Donald Trump
US President Donald Trump speaks to the staff at the Department of Homeland Security in Washington, DC Nicholas Kamm/AFP

Every week under President Donald Trump the US will publish a list of crimes committed by foreigners.

The plan is laid out in one of two executive orders on immigration that Trump signed on Wednesday (25 January) in efforts to crack down on those living in the US illegally. The order also advances plans to build a wall along the US-Mexican border, and block immigrants from seven Middle Eastern, Muslim countries.

The announcement of the crime bulletin was tucked into one of the 18 sections of the Border Security and Immigration Enforcement Improvements executive order. It constitutes one of Trump's signature promises during the US presidential campaign. It also targets what are known as "sanctuary cities" where police and authorities leave immigration enforcement to federal officials.

"To better inform the public regarding the public safety threats associated with sanctuary jurisdictions," the order reads, the government will publish "a comprehensive list of criminal actions committed by aliens and any jurisdiction that ignored or otherwise failed to honour any detainers with respect to such aliens" every week.

In the past Trump has threatened to cut off funding to local police who did not work to enforce federal law when dealing with people who were undocumented immigrants. Police forces across the country argued that it was not their job to take over the role of US Immigration and Customs Enforcement (ICE). If they did, they said, it would become more difficult to solve crimes as illegal immigrants who had been harmed in a crime, or witnessed one, would be reluctant to come forward.

The new executive order states police will still be able to get federal funding through the attorney general and secretary of homeland security, but that any town or city that fails to share information about the immigration status of people living there will have its funding cut off.

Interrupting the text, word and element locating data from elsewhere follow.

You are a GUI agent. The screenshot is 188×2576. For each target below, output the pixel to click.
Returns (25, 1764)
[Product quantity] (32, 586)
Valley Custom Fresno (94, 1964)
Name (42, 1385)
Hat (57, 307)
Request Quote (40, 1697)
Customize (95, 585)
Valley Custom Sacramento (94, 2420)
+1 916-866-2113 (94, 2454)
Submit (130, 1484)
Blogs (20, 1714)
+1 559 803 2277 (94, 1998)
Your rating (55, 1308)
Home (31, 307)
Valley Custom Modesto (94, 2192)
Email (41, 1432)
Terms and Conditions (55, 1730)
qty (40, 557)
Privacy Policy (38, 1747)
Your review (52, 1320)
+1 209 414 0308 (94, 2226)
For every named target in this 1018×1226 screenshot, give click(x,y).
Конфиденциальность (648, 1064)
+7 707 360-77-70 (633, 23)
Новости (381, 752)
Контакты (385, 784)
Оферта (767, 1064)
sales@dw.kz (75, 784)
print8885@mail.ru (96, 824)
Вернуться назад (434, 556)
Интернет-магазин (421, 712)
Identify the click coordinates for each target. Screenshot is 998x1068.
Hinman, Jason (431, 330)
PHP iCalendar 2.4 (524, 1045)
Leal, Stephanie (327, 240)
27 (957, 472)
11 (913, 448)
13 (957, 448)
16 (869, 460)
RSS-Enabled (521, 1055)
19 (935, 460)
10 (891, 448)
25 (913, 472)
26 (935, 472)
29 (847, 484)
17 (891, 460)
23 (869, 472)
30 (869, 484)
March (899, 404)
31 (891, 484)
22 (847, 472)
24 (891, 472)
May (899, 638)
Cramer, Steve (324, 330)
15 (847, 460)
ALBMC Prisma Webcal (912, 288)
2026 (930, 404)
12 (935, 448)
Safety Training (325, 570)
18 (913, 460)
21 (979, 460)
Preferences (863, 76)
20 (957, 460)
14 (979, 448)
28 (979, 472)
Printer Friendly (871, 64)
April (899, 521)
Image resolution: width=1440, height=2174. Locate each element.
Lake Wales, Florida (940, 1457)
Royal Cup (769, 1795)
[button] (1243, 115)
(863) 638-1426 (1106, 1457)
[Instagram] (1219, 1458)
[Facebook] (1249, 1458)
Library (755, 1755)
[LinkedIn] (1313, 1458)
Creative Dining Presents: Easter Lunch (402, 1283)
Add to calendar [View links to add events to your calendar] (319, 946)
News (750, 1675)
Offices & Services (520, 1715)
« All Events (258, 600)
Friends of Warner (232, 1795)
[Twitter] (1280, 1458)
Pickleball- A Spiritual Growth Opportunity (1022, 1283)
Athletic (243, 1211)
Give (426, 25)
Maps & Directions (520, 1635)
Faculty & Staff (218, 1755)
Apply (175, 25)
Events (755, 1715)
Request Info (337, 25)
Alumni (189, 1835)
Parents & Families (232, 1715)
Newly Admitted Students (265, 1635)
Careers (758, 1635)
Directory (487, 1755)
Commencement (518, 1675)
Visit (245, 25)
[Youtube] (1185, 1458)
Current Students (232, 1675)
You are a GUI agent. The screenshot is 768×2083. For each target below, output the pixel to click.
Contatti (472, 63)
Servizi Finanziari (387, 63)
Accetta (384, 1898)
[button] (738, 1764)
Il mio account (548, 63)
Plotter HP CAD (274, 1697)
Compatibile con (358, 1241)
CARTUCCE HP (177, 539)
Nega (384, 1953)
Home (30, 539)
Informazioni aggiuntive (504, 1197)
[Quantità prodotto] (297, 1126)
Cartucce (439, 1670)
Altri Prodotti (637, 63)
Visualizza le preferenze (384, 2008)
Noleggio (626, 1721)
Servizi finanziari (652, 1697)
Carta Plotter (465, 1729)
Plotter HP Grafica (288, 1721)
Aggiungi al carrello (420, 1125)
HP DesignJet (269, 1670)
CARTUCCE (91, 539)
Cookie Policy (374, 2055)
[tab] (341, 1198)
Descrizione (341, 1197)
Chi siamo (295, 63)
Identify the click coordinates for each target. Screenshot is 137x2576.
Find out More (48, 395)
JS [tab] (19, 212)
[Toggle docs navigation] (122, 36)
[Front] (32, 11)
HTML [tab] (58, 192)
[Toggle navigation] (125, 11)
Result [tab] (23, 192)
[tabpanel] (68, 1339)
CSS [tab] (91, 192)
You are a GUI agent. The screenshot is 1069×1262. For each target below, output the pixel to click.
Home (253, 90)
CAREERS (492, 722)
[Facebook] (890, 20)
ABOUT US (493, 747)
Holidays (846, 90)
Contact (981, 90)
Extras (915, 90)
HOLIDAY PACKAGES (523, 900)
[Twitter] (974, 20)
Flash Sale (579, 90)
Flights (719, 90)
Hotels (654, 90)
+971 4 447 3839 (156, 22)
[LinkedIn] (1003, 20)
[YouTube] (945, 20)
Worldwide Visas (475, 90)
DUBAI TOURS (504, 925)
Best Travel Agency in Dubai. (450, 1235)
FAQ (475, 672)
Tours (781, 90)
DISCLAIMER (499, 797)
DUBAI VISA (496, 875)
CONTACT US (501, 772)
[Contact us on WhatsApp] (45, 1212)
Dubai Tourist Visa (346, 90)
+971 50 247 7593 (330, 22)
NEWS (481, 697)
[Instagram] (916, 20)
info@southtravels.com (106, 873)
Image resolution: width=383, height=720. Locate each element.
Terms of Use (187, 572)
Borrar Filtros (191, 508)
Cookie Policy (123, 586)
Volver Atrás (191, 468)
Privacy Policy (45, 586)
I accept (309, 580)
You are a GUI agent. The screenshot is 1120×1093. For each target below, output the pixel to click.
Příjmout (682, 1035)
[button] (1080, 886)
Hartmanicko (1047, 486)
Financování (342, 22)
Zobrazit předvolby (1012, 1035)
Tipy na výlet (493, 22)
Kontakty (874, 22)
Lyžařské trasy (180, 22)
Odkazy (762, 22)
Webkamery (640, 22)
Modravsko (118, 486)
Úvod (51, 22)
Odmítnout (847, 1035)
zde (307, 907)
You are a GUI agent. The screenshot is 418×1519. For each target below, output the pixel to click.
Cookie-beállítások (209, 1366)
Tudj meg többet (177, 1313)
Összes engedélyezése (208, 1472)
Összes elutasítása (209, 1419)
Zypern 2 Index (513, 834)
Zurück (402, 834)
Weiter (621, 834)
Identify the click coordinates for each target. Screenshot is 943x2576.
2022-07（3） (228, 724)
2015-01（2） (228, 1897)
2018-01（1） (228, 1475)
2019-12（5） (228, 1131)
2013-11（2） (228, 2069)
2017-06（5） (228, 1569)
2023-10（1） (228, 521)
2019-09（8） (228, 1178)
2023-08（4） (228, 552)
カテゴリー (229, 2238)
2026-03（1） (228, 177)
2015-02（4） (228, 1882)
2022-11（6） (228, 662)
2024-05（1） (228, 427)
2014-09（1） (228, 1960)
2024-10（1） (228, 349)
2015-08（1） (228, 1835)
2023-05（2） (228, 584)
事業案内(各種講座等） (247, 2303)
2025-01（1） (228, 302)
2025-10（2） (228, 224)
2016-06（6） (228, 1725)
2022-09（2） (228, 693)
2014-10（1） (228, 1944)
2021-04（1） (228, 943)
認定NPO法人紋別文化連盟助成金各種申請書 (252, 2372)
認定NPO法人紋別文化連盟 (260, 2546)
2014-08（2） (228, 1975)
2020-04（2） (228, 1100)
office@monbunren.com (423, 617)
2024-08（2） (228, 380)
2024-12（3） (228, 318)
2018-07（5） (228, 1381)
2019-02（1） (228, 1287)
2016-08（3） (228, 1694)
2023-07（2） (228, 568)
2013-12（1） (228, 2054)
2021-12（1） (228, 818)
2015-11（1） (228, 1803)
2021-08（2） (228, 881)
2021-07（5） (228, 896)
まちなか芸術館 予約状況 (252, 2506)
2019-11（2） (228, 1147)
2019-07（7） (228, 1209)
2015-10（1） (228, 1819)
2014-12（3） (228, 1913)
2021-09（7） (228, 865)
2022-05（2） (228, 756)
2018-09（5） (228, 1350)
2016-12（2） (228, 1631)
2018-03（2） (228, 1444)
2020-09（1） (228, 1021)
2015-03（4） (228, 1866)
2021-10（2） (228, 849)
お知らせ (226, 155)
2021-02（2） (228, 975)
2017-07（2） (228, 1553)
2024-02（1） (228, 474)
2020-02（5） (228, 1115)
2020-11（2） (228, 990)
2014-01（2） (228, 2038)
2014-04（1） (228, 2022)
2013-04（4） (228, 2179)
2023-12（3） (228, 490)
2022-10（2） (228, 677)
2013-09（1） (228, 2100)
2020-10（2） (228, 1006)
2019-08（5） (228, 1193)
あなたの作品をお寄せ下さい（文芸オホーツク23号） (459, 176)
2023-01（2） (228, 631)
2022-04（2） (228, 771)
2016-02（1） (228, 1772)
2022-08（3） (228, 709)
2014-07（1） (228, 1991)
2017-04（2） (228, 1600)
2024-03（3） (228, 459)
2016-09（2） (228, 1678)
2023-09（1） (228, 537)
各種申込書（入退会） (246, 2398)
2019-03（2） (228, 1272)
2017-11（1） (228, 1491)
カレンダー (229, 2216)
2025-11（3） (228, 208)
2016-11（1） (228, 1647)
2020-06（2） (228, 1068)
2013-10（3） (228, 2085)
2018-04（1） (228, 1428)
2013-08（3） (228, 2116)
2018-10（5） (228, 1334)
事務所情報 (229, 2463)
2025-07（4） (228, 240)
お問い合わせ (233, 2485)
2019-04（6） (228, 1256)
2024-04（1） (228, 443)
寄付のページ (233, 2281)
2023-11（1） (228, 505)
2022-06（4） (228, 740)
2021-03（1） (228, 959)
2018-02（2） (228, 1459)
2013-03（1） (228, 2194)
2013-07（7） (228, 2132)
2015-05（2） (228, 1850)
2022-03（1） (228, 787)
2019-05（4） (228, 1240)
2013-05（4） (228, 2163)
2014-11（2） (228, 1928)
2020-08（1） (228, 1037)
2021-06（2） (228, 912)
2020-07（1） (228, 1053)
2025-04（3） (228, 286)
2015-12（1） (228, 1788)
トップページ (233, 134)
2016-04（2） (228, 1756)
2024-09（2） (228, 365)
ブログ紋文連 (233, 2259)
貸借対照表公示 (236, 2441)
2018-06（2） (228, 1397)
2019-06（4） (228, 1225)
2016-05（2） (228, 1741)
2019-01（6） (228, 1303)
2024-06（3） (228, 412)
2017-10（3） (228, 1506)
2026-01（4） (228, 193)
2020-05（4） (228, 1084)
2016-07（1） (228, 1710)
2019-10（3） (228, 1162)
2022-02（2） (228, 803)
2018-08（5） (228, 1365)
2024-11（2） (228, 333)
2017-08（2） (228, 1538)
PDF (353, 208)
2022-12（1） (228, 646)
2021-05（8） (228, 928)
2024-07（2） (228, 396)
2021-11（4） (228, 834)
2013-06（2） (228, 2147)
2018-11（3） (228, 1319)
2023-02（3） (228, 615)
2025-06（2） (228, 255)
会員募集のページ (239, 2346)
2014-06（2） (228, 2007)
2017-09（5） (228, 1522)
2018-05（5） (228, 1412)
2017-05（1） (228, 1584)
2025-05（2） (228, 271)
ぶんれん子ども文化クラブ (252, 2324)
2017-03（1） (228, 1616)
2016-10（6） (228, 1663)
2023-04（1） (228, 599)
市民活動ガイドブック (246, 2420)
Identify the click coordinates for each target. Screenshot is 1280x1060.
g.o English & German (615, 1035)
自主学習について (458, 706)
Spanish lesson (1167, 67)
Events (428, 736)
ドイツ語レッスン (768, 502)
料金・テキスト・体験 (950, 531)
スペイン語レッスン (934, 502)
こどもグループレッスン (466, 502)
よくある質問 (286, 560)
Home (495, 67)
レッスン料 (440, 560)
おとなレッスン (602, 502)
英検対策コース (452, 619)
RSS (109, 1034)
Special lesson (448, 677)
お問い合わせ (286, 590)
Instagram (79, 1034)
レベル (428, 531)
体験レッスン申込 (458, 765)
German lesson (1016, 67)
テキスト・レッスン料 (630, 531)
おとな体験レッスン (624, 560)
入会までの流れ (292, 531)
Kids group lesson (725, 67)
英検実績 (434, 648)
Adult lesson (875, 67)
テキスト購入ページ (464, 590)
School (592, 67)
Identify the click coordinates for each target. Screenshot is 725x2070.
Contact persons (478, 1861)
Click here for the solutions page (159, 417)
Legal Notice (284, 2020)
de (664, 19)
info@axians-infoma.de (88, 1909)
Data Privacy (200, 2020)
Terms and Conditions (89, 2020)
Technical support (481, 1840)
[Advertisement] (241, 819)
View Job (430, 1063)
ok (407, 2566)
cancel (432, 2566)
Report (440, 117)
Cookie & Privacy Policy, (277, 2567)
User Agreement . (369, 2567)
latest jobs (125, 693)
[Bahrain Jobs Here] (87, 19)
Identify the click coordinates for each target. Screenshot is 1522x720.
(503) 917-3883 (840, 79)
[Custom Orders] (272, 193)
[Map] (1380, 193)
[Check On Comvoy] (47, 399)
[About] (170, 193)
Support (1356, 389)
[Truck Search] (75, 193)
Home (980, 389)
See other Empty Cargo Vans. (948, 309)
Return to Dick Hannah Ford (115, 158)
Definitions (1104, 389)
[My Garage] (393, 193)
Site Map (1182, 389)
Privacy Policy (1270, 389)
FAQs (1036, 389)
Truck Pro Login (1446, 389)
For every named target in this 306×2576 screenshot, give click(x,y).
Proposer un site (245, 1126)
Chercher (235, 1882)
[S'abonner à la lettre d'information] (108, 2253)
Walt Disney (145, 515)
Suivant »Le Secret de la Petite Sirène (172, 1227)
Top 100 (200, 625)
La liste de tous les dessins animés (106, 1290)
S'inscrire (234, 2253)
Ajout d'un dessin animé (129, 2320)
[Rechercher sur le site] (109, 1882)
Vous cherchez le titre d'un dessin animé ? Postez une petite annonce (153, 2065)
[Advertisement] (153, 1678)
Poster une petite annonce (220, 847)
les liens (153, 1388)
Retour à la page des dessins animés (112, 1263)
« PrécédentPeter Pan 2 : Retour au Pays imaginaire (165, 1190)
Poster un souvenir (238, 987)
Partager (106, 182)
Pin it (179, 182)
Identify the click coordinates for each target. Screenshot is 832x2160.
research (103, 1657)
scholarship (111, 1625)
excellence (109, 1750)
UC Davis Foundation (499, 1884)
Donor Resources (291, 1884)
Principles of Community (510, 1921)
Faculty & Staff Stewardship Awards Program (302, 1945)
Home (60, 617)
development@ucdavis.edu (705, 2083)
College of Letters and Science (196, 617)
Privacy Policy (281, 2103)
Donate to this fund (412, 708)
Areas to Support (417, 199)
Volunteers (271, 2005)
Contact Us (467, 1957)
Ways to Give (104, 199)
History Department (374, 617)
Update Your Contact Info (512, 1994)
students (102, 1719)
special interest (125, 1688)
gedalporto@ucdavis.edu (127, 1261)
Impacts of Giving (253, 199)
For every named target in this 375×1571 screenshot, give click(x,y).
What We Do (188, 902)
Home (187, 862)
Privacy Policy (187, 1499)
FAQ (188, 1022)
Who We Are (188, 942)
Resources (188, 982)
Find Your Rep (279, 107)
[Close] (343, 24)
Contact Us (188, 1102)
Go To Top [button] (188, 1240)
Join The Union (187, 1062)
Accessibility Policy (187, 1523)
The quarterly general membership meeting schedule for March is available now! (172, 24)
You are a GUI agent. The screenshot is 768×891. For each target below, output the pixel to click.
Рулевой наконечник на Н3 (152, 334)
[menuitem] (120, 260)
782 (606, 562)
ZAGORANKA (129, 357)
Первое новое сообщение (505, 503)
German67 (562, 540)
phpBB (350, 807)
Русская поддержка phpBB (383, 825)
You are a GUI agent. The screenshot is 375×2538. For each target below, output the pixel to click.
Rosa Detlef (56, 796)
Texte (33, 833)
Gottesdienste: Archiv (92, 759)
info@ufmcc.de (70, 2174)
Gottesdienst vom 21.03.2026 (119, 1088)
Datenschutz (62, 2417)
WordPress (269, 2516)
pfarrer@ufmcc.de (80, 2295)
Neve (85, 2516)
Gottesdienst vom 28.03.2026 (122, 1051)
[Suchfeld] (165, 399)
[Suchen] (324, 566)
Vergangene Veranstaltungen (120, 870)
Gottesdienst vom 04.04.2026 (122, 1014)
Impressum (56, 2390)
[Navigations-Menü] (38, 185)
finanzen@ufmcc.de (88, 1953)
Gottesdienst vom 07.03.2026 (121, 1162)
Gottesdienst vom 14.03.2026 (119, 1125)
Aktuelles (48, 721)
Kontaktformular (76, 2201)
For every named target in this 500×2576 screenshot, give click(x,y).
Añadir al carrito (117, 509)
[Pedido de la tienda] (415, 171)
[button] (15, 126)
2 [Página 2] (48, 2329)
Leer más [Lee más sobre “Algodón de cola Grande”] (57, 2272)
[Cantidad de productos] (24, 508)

"New Yorkers understand diversity is strength and we are a nation of immigrants," said New York Rep. Nydia M. Velázquez in response to the order. "Our City will not be bullied into being accomplices in policies that create fear in immigrant communities."

"The two executive orders signed today by President Trump won't help fix our immigration system," said Senator Dianne Feinstein (D-Calif.) the high-ranking Democrat on the Senate Judiciary Committee. "What we need is comprehensive immigration reform. The Senate passed a bipartisan bill in 2013 and we need to do so again."